A ce jour, Syriza a pu exploiter la bonne volonté des travailleurs grecs et les négociations en cours avec les créanciers de la Grèce pour adopter une attitude quelque peu oppositionnelle – même s’il promet d’appliquer la plus grande partie des mesures d’austérité de la troïka, de rembourser tous les prêts, de piller les fonds de pension et de rétablir le programme de privatisation. Cependant, cette période touche à sa fin.

Syriza dispose d’une échéance d’à peine deux semaines pour présenter une liste de coupes sociales qui satisfassent les créanciers de la Grèce. Qu’ils réussissent et que la Grèce continue de rester dans la zone euro ou qu’ils échouent et qu’il y ait une sortie de la Grèce, il y aura de nouvelles attaques brutales contre des millions de travailleurs qui d’ores et déjà parviennent tout juste à survivre.

Derrière l’écran de fumée déployé par ses partisans, Syriza est en train de faire des préparatifs pour le moment où les discours ne suffiront plus à couvrir sa mise en vigueur de l’austérité

En juin 2012, Tsipras avait eu des entretiens avec le ministre grec de la Défense et le haut commandement de l’armée pour montrer clairement sa volonté de défendre « l’intégrité territoriale du pays et l’indépendance nationale. » En octobre 2014, il avait rencontré le ministre de la Défense pour discuter des objectifs géostratégiques de la Grèce et fait l’éloge de « l’attitude courageuse » du personnel militaire. Avant la prise de pouvoir, suite aux élections de janvier, il avait rassuré le chef d’état-major de l’armée grecque et le chef de la police grecque qu’il n’y aurait pas de « vide au niveau du pouvoir. »
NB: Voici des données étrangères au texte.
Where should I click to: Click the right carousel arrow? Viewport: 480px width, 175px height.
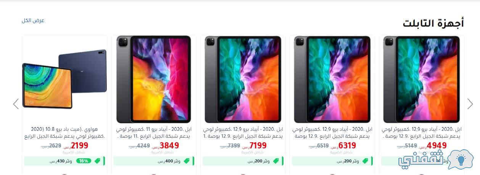tap(470, 104)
Syriza est déjà devenu synonyme de duplicité et de trahison – se comportant à tout moment comme le défenseur loyal de la bourgeoise grecque et l’instrument politique d’une couche petite-bourgeoise privilégiée, incarnée par d’anciens universitaires tels Panousis, Paraskevopoulos et le ministre des Finances Varoufakis. Incité par Panousis, le parti a fait clairement comprendre qu’il était plus que disposé à recourir à la violence pour écraser l’opposition sociale de la classe ouvrière.

Si c’était le cas, ceux qui défendent Syriza dans la pseudo-gauche auront du sang sur les mains. Vu qu’un grand nombre d’entre eux dispose de groupes propres au sein de Syriza, ils jouent un rôle direct dans le désarmement de la classe ouvrière et permettent à la classe dirigeante de mettre en place l’appareil répressif de l’Etat en vue de la contre-révolution.